Gedetailleerde emissiegegevens zijn - per land en grafisch op een wereldkaart weergegeven - beschikbaar om te downloaden van de EDGAR-website. Daar zijn ook trendgrafieken per sector en regio te vinden en documentatie van de datasets.

De emissies werden ruimtelijk verdeeld door gebruik van gedetailleerde wereldkaarten met een resolutie van ongeveer 10x10 km ten behoeve van klimaat- en atmosferische modelstudies en om de `hot spots' voor broeikasgasemissies in kaart te brengen.

EINDE PERSBERICHT

Het Planbureau voor de Leefomgeving is hét nationale instituut voor strategische beleidsanalyses op het gebied van milieu, natuur en ruimte.

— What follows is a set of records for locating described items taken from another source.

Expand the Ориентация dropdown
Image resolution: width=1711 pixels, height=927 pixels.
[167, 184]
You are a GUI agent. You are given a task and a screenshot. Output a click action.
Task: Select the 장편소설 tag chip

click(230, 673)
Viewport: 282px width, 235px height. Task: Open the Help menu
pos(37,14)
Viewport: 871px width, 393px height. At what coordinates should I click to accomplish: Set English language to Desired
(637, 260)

Het PBL draagt bij aan de kwaliteit van het strategische overheidsbeleid door een brug te vormen tussen wetenschap en beleid en door gevraagd en ongevraagd, onafhankelijk en wetenschappelijk gefundeerd, verkenningen, analyses en evaluaties te verrichten waarbij een integrale benadering voorop staat.

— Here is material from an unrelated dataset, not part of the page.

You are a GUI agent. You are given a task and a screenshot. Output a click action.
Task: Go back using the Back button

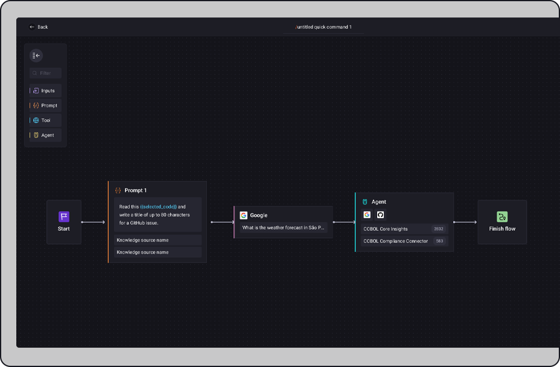pyautogui.click(x=39, y=27)
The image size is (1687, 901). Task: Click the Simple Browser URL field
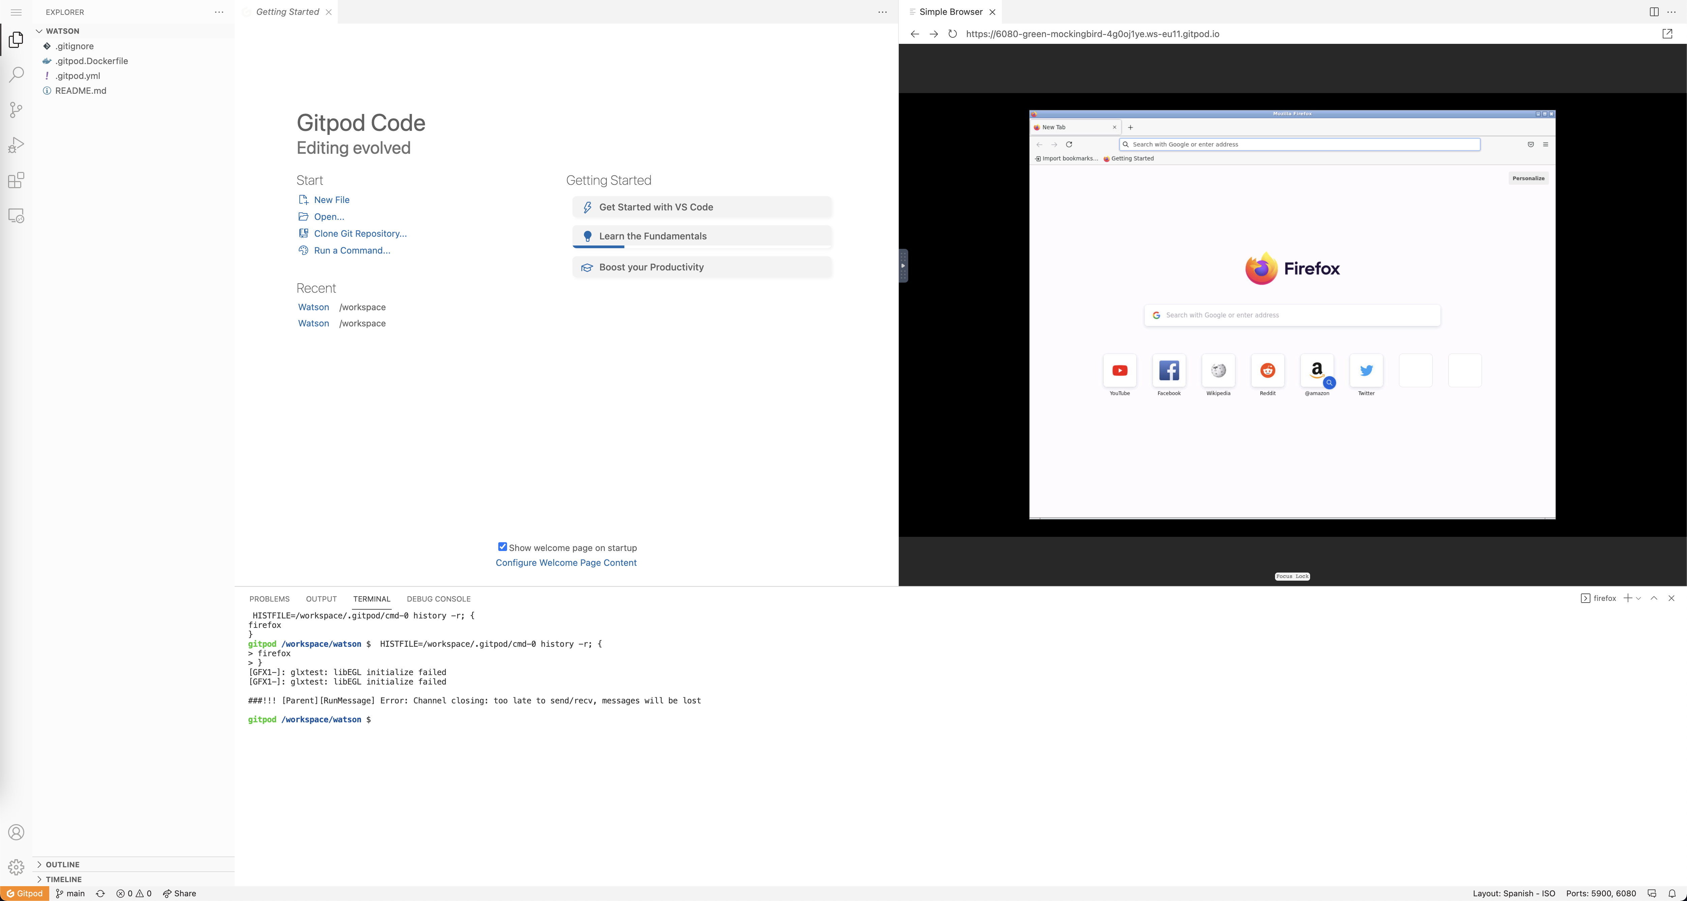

Het Joint Research Centre (JRC) van de Europese Commissie geeft klantgestuurde wetenschappelijke en technische ondersteuning voor de opzet, ontwikkeling, implementatie en monitoring van EU beleid. Het JRC is een dienst van de Europese Commissie die fungeert als referentiecentrum op het gebied van wetenschap en technologie voor de Europese Unie. Dicht bij het beleidsvormingsproces dient het de gemeenschappelijke belangen van de lidstaten, onafhankelijk van speciale belangen, hetzij privé dan wel nationaal.